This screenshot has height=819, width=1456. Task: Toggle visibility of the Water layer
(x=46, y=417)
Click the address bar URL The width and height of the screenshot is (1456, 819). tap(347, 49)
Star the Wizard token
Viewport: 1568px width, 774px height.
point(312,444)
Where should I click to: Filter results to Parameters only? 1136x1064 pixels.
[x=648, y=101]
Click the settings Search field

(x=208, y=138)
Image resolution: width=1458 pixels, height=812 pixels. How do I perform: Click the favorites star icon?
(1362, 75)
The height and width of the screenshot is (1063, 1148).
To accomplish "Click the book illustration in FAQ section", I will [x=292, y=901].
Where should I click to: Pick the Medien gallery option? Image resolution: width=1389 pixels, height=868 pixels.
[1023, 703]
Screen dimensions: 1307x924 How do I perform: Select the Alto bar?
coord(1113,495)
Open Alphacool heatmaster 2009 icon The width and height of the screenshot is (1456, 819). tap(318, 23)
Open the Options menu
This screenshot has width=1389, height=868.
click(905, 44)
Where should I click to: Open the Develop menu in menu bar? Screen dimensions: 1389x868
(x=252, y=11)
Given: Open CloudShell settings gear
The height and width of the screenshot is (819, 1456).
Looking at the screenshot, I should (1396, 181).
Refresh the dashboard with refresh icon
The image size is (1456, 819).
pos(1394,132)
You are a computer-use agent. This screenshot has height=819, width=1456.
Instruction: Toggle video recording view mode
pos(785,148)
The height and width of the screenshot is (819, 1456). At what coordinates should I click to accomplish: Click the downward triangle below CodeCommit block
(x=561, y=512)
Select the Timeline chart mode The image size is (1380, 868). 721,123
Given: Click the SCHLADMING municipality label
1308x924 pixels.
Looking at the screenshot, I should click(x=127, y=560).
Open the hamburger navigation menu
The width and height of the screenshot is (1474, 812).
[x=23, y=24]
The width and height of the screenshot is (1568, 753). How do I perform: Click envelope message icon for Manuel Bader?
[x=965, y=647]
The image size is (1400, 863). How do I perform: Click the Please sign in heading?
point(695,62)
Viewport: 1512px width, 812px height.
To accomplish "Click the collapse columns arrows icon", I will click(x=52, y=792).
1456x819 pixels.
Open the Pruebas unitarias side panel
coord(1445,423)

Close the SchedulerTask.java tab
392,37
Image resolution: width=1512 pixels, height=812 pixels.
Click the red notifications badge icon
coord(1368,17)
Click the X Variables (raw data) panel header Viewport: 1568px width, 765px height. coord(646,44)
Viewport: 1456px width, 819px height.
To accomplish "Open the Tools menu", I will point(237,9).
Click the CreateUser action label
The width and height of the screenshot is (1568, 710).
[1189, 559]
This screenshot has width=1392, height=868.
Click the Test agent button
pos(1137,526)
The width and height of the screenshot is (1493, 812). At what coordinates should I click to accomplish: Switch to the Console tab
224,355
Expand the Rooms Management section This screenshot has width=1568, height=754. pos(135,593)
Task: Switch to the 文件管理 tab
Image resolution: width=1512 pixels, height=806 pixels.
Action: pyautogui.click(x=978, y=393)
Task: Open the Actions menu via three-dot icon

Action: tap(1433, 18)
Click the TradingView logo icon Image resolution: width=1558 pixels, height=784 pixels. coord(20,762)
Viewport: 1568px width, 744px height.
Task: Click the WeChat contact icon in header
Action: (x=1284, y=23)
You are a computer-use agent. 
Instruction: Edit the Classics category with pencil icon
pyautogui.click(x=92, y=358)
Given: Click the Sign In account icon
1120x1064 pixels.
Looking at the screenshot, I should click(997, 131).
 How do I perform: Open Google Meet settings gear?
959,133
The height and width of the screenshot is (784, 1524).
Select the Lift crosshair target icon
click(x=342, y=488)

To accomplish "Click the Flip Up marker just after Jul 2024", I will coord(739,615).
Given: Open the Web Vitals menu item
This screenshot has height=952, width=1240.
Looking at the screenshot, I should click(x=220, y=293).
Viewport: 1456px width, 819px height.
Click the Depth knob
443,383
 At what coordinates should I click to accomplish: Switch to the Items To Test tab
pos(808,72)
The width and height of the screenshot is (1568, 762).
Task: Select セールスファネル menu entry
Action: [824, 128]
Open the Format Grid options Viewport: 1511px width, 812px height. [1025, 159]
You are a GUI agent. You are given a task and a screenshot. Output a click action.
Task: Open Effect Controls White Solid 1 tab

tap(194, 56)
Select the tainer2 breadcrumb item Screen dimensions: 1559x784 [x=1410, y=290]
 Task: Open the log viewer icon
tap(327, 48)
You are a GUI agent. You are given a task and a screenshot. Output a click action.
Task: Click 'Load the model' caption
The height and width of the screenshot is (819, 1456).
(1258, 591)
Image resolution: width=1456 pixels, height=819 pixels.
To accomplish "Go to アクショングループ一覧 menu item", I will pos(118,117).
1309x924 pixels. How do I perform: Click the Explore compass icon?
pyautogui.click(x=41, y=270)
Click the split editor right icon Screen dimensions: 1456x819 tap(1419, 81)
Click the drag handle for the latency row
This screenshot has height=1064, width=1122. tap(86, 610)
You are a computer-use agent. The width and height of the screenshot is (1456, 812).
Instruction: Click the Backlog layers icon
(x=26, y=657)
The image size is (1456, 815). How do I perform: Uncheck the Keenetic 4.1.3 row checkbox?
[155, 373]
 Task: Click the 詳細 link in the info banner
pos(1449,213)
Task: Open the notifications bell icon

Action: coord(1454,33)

·····

**Exercise**
Using the entries above, give back exactly the line containing "This screenshot has height=952, width=1240.", the line containing "Select the tainer2", and every line between them, and nothing else.

**Answer to the exercise**
This screenshot has height=952, width=1240.
Looking at the screenshot, I should click(x=220, y=293).
Viewport: 1456px width, 819px height.
Click the Depth knob
443,383
 At what coordinates should I click to accomplish: Switch to the Items To Test tab
pos(808,72)
The width and height of the screenshot is (1568, 762).
Task: Select セールスファネル menu entry
Action: [824, 128]
Open the Format Grid options Viewport: 1511px width, 812px height. [1025, 159]
You are a GUI agent. You are given a task and a screenshot. Output a click action.
Task: Open Effect Controls White Solid 1 tab

tap(194, 56)
Select the tainer2 breadcrumb item Screen dimensions: 1559x784 [x=1410, y=290]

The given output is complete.